*REQUIREMENT:* Put the records below into a numbered list, skipping any blank lines. Begin at the line that has "Screen dimensions: 606x388" and stop after the line that has "the 标题 column", and leave the pictures out.

*SOURCE DATA:*
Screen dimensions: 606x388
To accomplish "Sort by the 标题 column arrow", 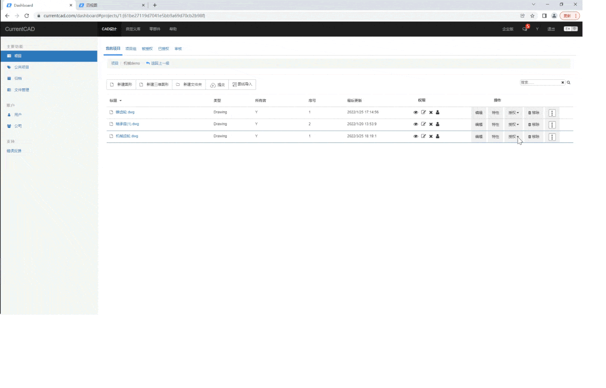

---

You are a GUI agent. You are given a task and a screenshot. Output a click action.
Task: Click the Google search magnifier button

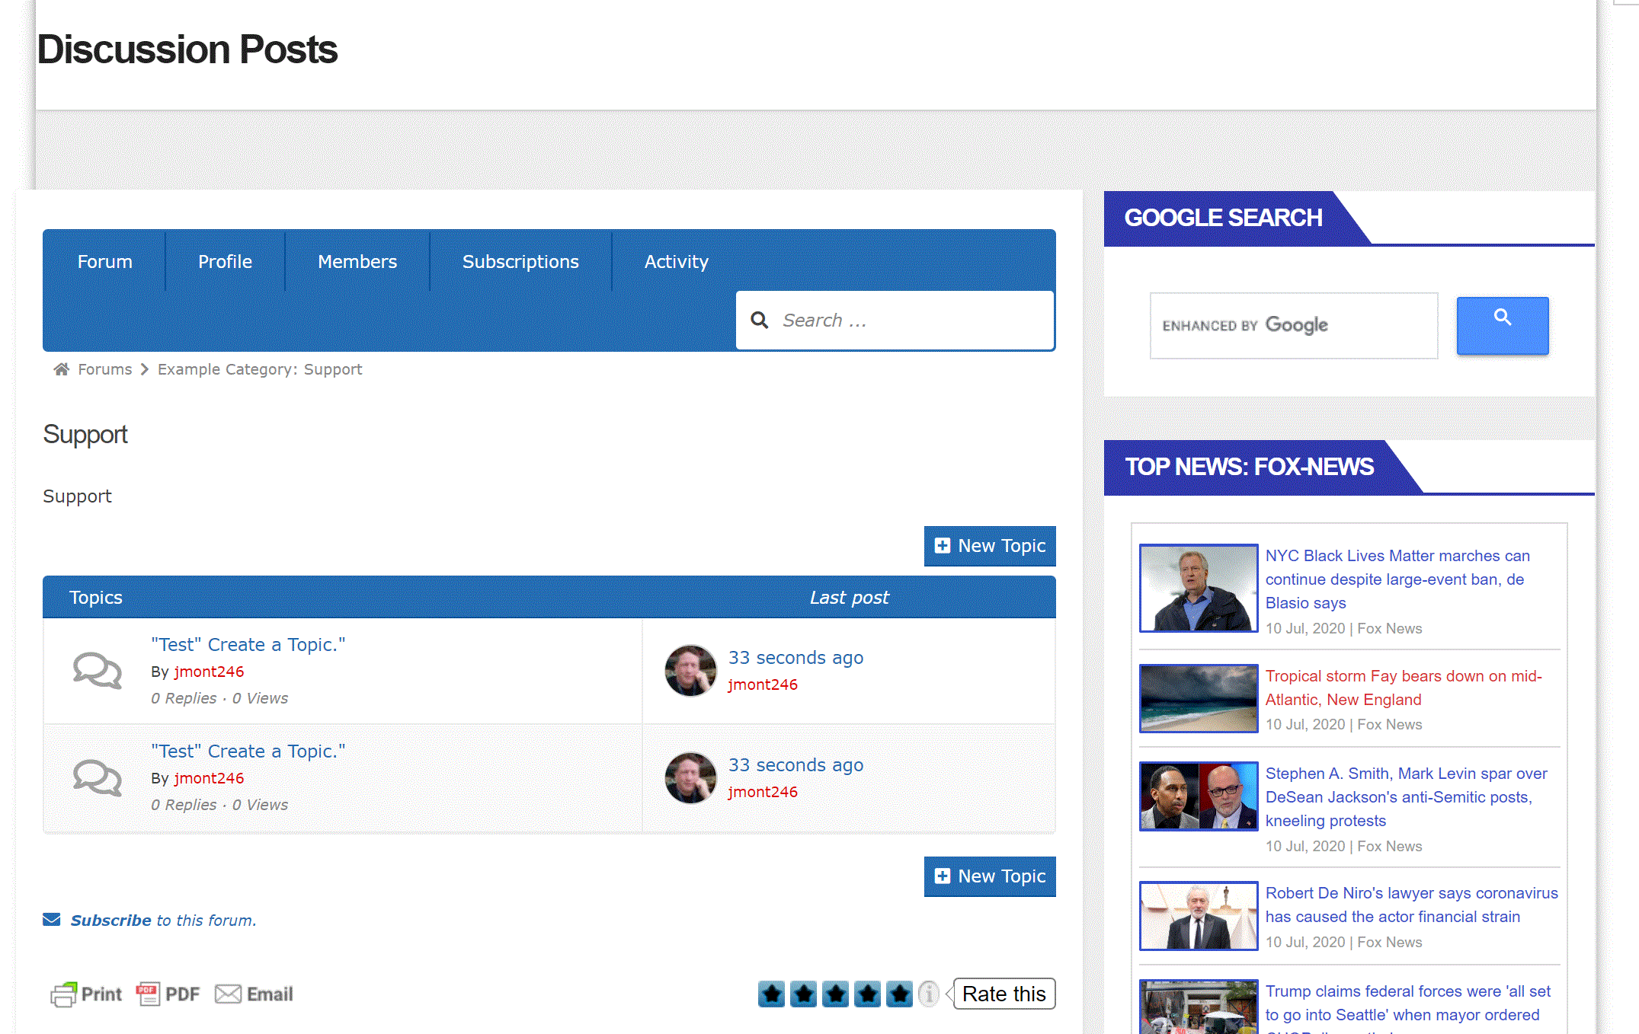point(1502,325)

*FINAL RESULT:*
1. Screen dimensions: 606x388
2. To accomplish "Sort by the 标题 column arrow", 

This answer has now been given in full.